The campus remains one of the fastest-growing public universities in the
state. It also is headed by a president, Albert Karnig, intent on taking
the university to the next level on the national stage.
Karnig, who took the helm in 1997, said Cal State San Bernardino is "exquisitely
positioned" to do so.
More growth is coming.
The university should hit 25,000 students in another decade, Karnig said,
and it is laying way for three new buildings.
Education opportunities are also expanding. The university will offer its
first engineering
program beginning in the fall, and its first doctoral program - in education
- in fall 2007,
Kamig said.
Two advantages Karnig sees as Cal State San Bernardino looks to continue
recruiting top students and faculty: space - nearly 500 acres - and beauty.
Indeed the campus president and others say that although Cal State San
Bernardino has boomed, it has not lost its physical attractiveness.
"1 think one of the positives," said Johnnie Ann Ralph, university
librarian and dean of the Pfau Library, "is that it remains a very nice
physical setting while we've grown. We haven't succumbed to concrete."
She added, "We still have grass and trees and mountains."
Ralph has worked for the university since 1971.
Challenges remain, however, for a university that reflects its region
in multiple ways.

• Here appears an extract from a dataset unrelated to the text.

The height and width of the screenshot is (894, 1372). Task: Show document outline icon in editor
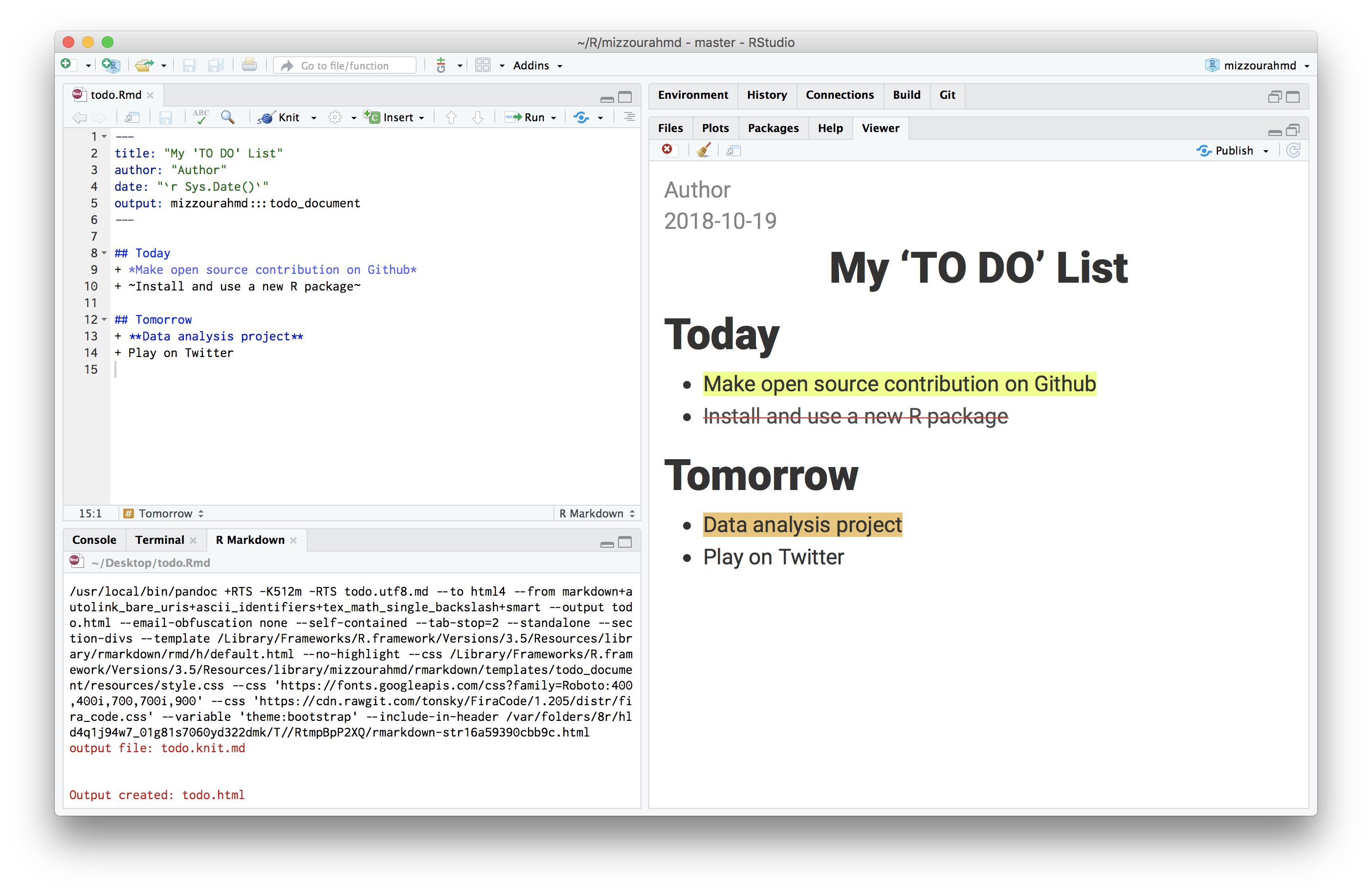click(629, 117)
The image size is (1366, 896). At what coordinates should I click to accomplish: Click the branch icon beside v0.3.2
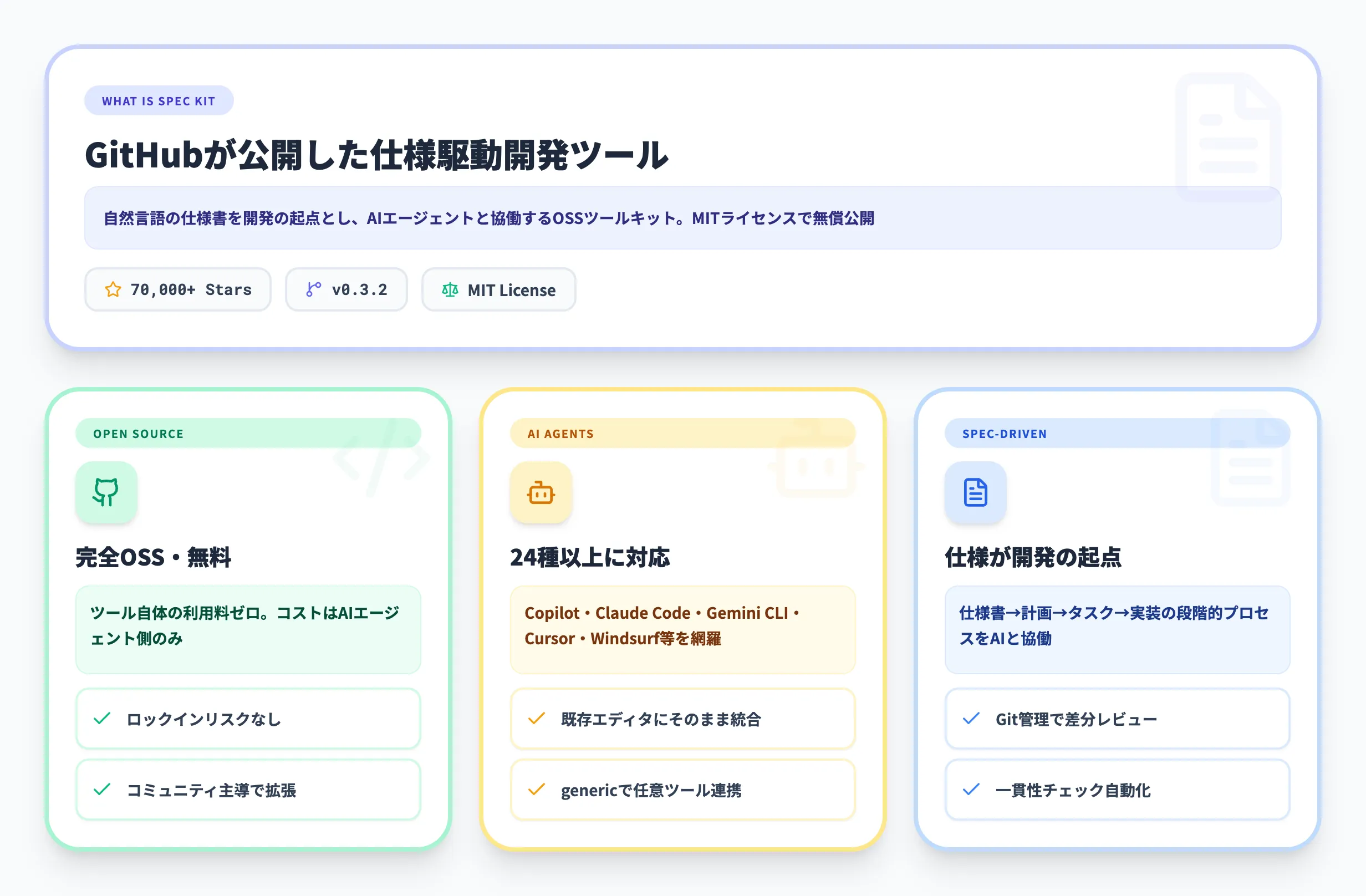pos(313,289)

Cal
State San Bernardino has a service area of more than 27,000 square miles,
but high-school
graduates in the area are much less likely to be college eligible than
students elsewhere in the state.
"That's one of the challenges," Kamig said, adding, "It's, in
a sense," part of Cal State San
Bernardino's responsibility to help make more students eligible for higher
education.
As it is, Karnig said, 70 percent of the school's students are in the
first generation of their
families to attend college.
As it faces challenges of the future, however, city leaders and others
say Cal State San
Bernardino already has huge benefits for its community - educational,
cultural and economical.
Mayor Pat Morris said, "It is the single most important institution
in this city. By far."
James Watson of the Seal Beach-based Watson & Associates is undertaking
development projects throughout the city, one of the most substantial
at a site across from Cal State San Bernardino.
The project, called The Promenade at University Park, is a 16.2-acre
mixed-use development. It is to include a $3 million to $4 million building
for the university, as well as a corporate condo for Watson & Associates.
Watson had an simple explanation for his excitement about developing
the site.
"What could be more wonderful" he asked, "than to build a retail
and residential project right across from a great university?"